MUBD-DecoyMaker 2.0: A Python GUI Application to Generate Maximal Unbiased Benchmarking Data Sets for Virtual Drug
1State Key Laboratory of Bioactive Substance and Function of Natural Medicines, Department of New Drug Research and Development, Institute of Materia Medica, Chinese Academy of Medical Sciences and Peking Union Medical College, Beijing, 100050, China.
Molecular Informatics
|December 13, 2019
Summary
A new Python application, MUBD-DecoyMaker 2.0, simplifies the creation of high-quality benchmarking datasets for drug discovery. This tool aids in selecting optimal methods for mining drug-like molecules and identifying potential biases.
Area of Science:
- Computational chemistry
- cheminformatics
- Drug discovery
Background:
- Benchmarking datasets are crucial for evaluating ligand enrichment methods in drug discovery.
- Existing datasets, like MUBD-HDACs, have demonstrated effectiveness but accessibility can be a barrier.
- The need for user-friendly tools to generate reliable benchmarking data is increasing.
Purpose of the Study:
- To develop a more accessible and user-friendly tool for generating benchmarking datasets.
- To enhance the capabilities of existing decoy generation algorithms.
- To facilitate the rational selection of data mining approaches in drug discovery.
Main Methods:
- Development of a Python Graphical User Interface (GUI) application named MUBD-DecoyMaker 2.0.
- Incorporation of two new modules: "Detect 2D Bias" and "Quality Control".
- Utilizing unique de-biasing algorithms for dataset generation.
Main Results:
- MUBD-DecoyMaker 2.0 provides an easy-to-use interface for generating high-quality benchmarking datasets.
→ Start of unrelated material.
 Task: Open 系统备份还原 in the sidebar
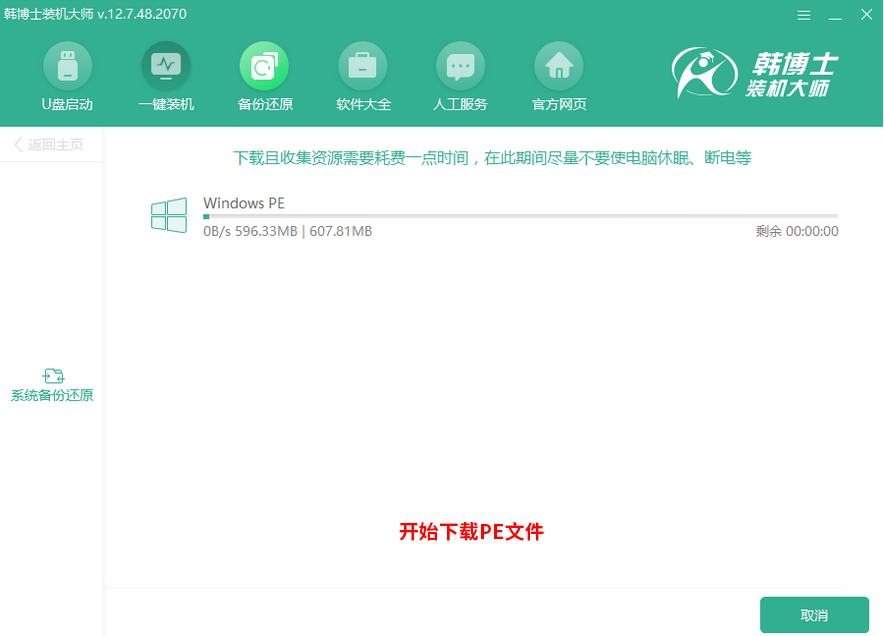[x=53, y=384]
- The new version maintains the quality of datasets generated by previous methods.
- The application includes novel modules for bias detection and quality control.
Conclusions:
- MUBD-DecoyMaker 2.0 enhances the accessibility of advanced benchmarking tools for drug discovery researchers.
- The software supports more effective ligand enrichment assessment and data mining.
- This tool is expected to contribute significantly to modern drug discovery efforts.